Dead Poets Club – Poesia, Musica e Intelligenza Artificiale
Il nuovo progetto di Giovanni Favero, Roberto Turatti e Fulvio Muzio unisce creatività e tecnologia, reinterpretando in chiave contemporanea poesie di Blake, D’Annunzio, Rosalia de Castro e Catullo
Dead Poets Club è il titolo dell’EP, ma è prima di tutto il nome del progetto musicale formato da Giovanni Favero, Roberto Turatti e Fulvio Muzio. Giovanni Favero è pioniere nell’utilizzo dell’intelligenza artificiale applicata alla musica ed è autore di progetti culturali innovativi; Roberto Turatti è batterista, DJ ed è uno storico producer, considerato uno dei padri dell’Italo disco; Fulvio Muzio è compositore e musicista dei Decibel, nonché medico con esperienze in ambito psico-acustico.
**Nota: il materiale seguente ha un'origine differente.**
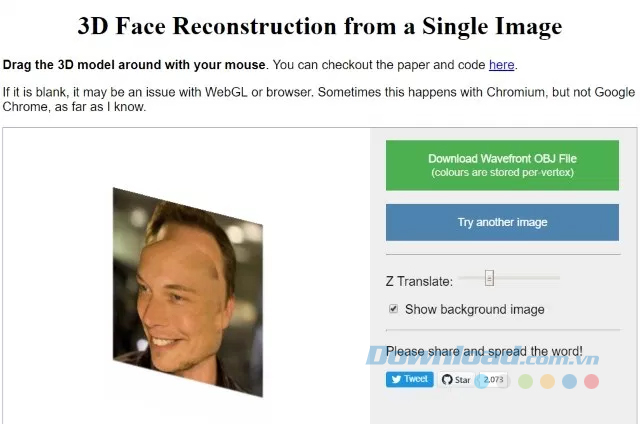Click the "Z Translate:" label

pos(419,282)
Abbiamo incontrato i tre fautori di questo progetto negli studi di Jam TV per farci raccontare questo lavoro, in cui hanno utilizzato l’intelligenza artificiale come strumento creativo per trasformare in musica poesie di William Blake, Gabriele D’Annunzio, Rosalia de Castro e Catullo, reinterpretandole in chiave contemporanea.
L’EP Dead Poets Club è nato come laboratorio sperimentale condiviso con l’Università degli Studi di Milano-Bicocca e lo spin-off Whattadata, con l’obiettivo di esplorare un uso etico e consapevole dell’intelligenza artificiale nella produzione musicale, che è stata comunque anche divertente in fase di realizzazione, stando ai racconti del gruppo.
Infine, sono ancora molti gli obiettivi che il progetto musicale si è proposto di raggiungere, sebbene non sappiamo ancora nello specifico quali saranno i prossimi sviluppi dell’intelligenza artificiale.